A Little Moto History

Jan 31st 2024

A follower on Donzzilla's social media saw one of his restoration projects - The Ted Boody Harley Davidson. He was gracious enough to share a neat story from his past on those unique front fork guards. Here is the message sent from Eric Frahm.

"Good morning, I love your restoration work and your dedication to getting all of the details right. I went to Jr. High with Ted Boody . His older sister Lynda was actually in my grade. On the weekends, Ted and I would assemble new bikes out of crates for his Dad's Kawasaki shop. Ted and Ed Morris had just really gotten into ice racing and indoor short track, on the little green Streaks G31m's. And both had gotten their novice license soon after. They moved up to the Yamaha 360's and Ed's Dad Erv started making frames for the Yamaha's. the guy could build anything, super creative. I started working at Haslett Motorsports - Honda and Suzuki dealership owned by Joe Lachniet. He also ran Meridian Cycle Supply out of Haslett - kind of like Rocky Supply back in the day.

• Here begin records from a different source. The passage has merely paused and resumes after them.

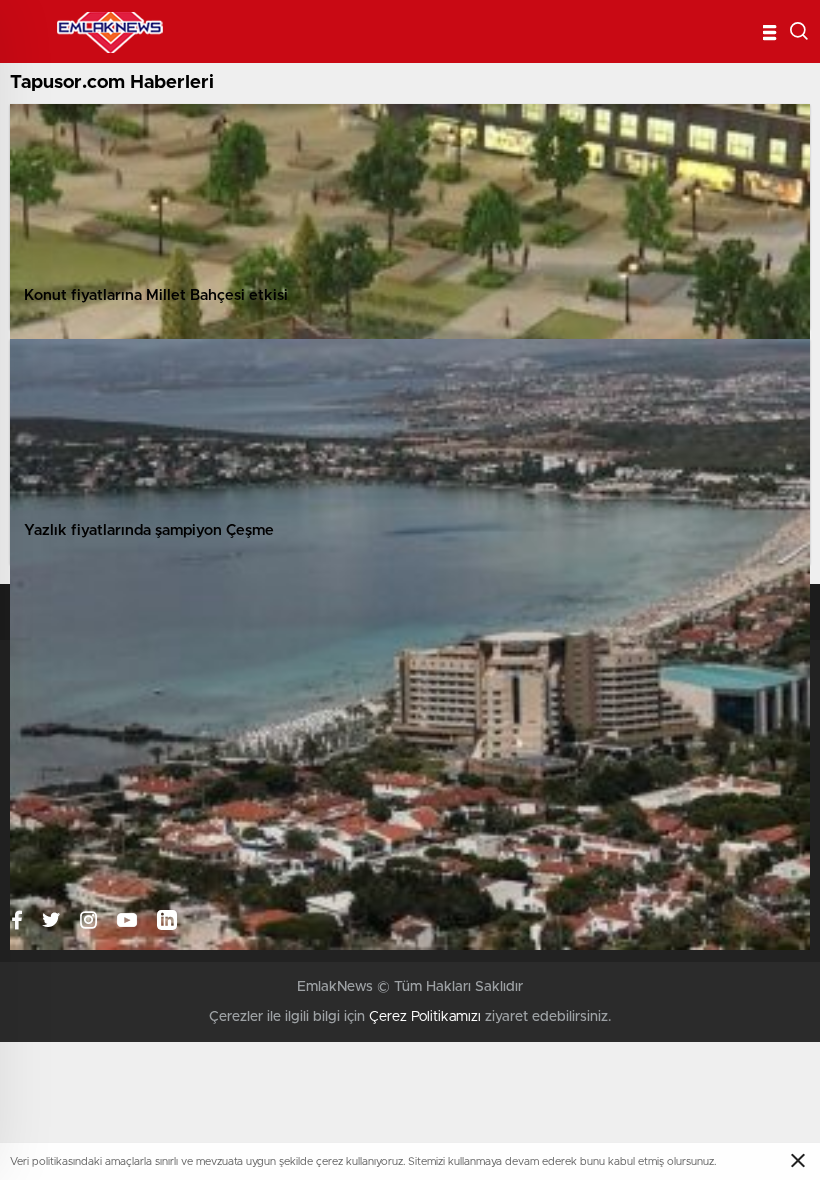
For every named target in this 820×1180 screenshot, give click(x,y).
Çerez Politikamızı (425, 1017)
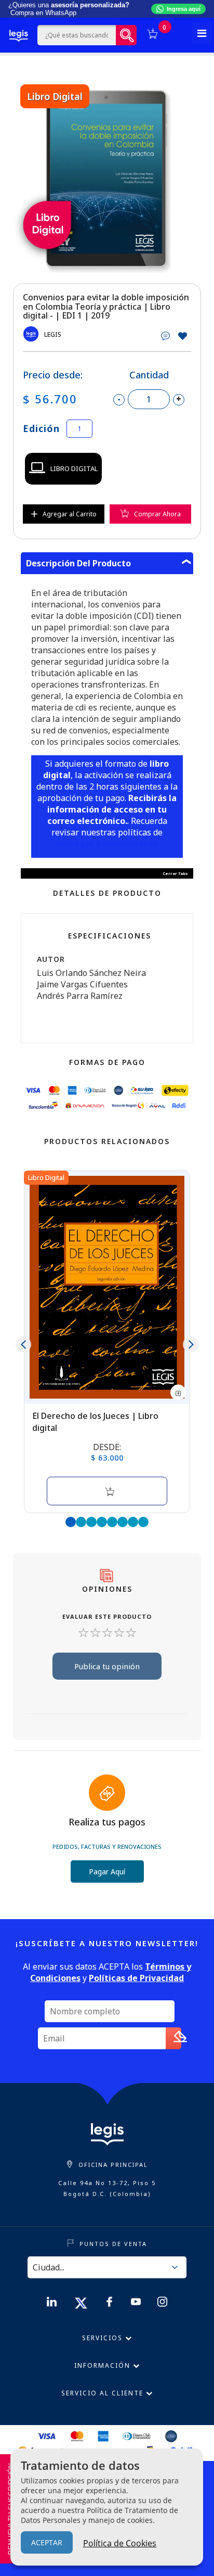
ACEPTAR (46, 2542)
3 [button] (91, 1522)
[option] (107, 178)
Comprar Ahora (157, 514)
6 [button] (122, 1522)
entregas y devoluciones (107, 843)
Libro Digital (74, 468)
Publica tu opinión (107, 1666)
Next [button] (190, 1344)
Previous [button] (23, 1344)
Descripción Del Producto (78, 563)
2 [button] (81, 1522)
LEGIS (52, 334)
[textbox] (76, 35)
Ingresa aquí (183, 9)
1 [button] (70, 1522)
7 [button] (133, 1522)
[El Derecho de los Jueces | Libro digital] (107, 1287)
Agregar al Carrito (70, 514)
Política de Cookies (119, 2543)
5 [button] (112, 1522)
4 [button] (102, 1522)
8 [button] (143, 1522)
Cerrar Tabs (175, 873)
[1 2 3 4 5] (107, 1634)
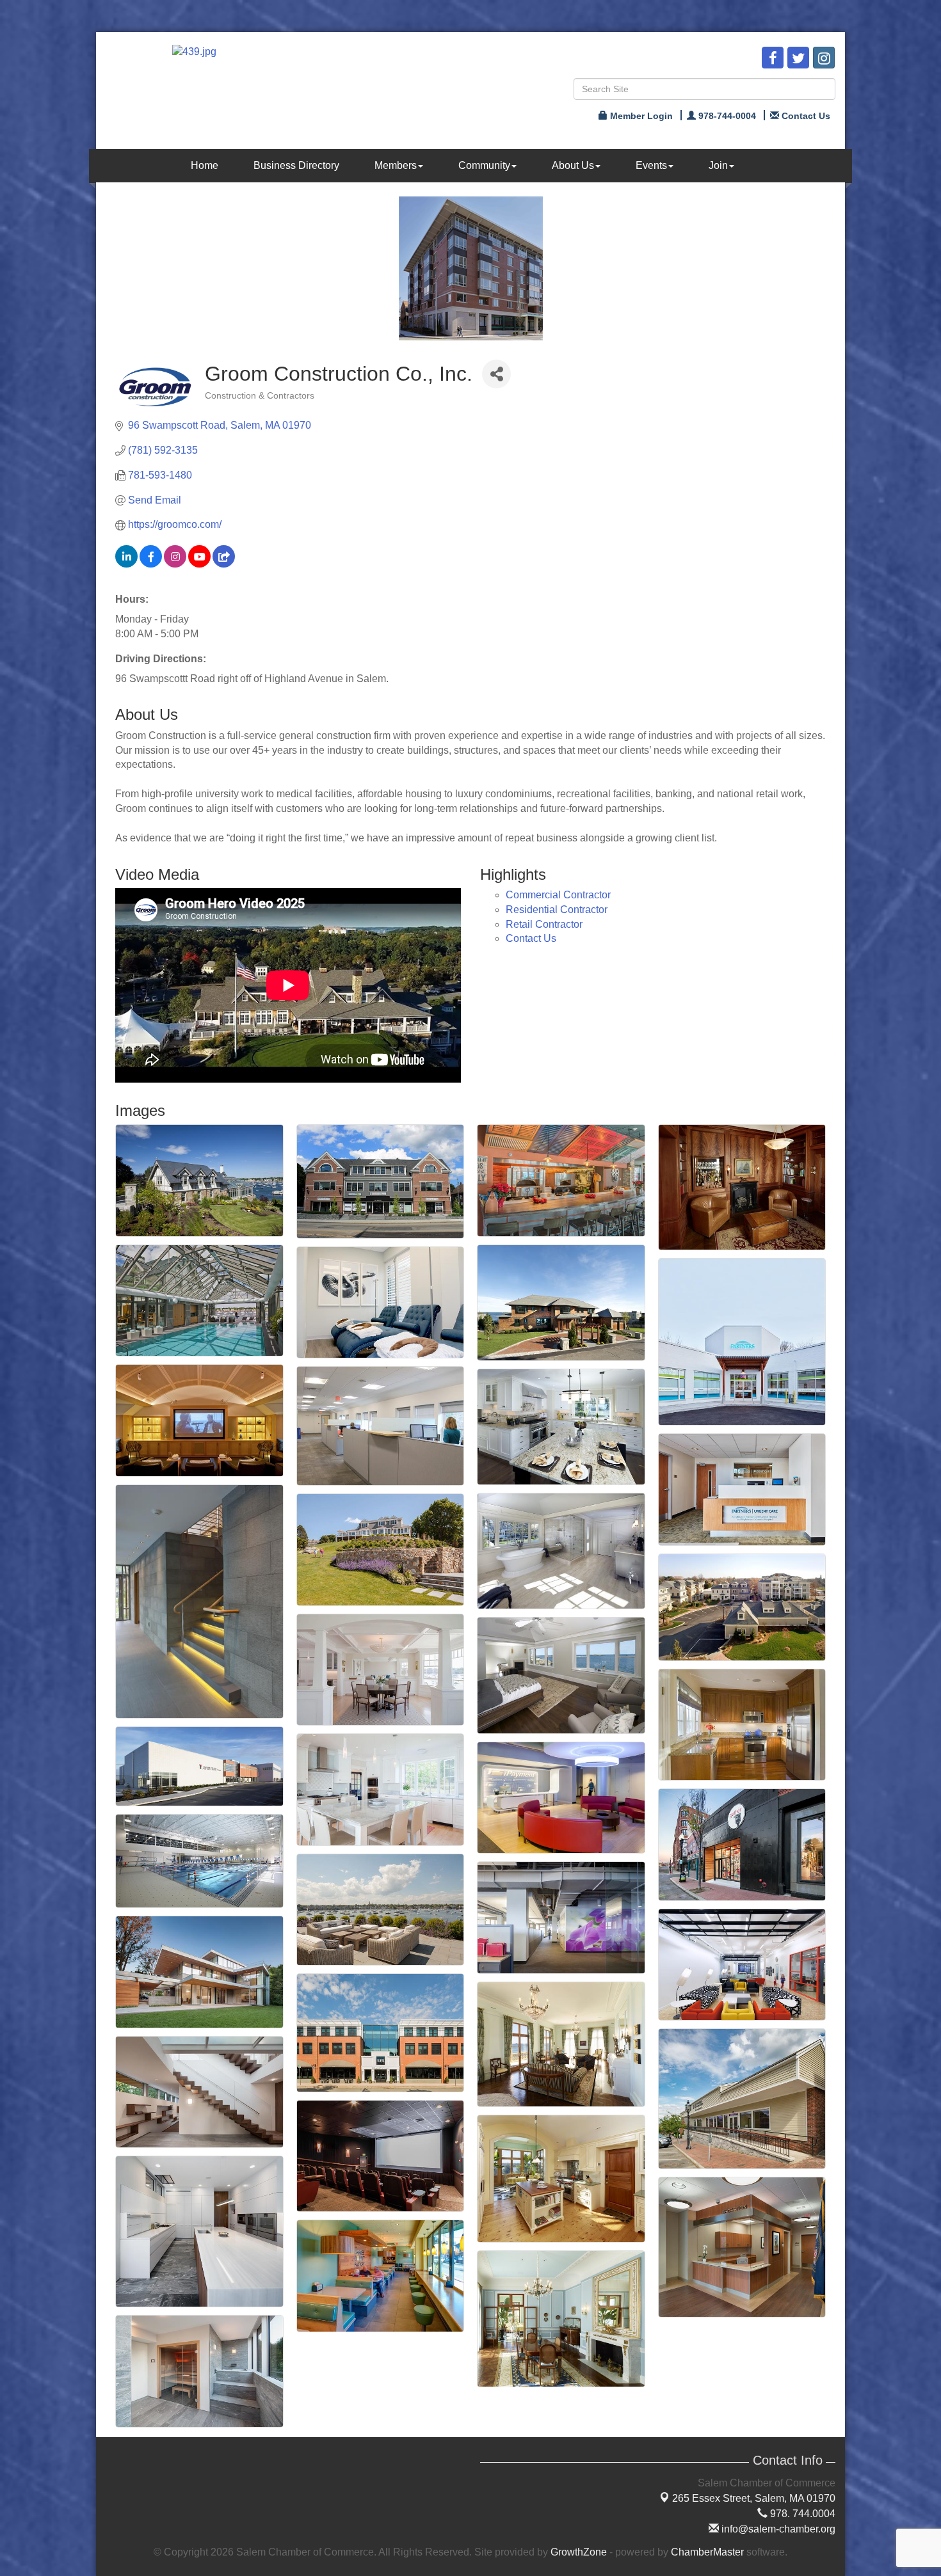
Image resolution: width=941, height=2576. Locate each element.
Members (395, 165)
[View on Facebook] (151, 564)
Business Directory (296, 165)
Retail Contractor (544, 924)
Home (204, 165)
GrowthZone (579, 2552)
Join (718, 165)
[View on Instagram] (175, 564)
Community (484, 165)
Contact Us (531, 938)
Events (651, 165)
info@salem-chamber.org (777, 2529)
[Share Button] (496, 374)
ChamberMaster (707, 2552)
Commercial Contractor (558, 894)
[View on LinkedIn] (126, 564)
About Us (573, 165)
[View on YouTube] (199, 564)
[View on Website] (224, 564)
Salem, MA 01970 (753, 2498)
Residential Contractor (556, 909)
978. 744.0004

And he was really in to road racing and had a branch called Competition Cycle Supply that catered to the road racing crowd. Sold fairings and had a lot of factory Yamaha parts. He knew Erv Morris through Haslett's Service Department where we did the boring on Ed's and Ted's cylinders. First I recall any big connection was Joe asking Erv to build fork stops for the road racing crowd that clamped onto the fork tubes. Erv made hundreds it seemed and then used them on the dirt track bikes, after which Trophy racing frames came to be. Erv would make dirt track frames with extended swing arm for the early MX with moved up shocks. And with Ed and Ted both getting their Junior licenses and then their experts. The fork lowers and tubes would get all beaten up. After playing around with the Ceriani tubes he built a vacuum form machine and used an old lower and tube as the form they looke great and sold great. Joe somehow ended up taking over the fork protector adding the Trophy name and marketing them. I do not know what happened after that, but just wanted to share what I knew about Erv one of the most creative and honest people I ever knew that was always there to help. I always felt Erv was taken advantage of, the man could build anything. He did some early prototype casting of intake manifolds for the early Corvette fuel injection systems in his garage for General Motors. Thanks again for all of your great work."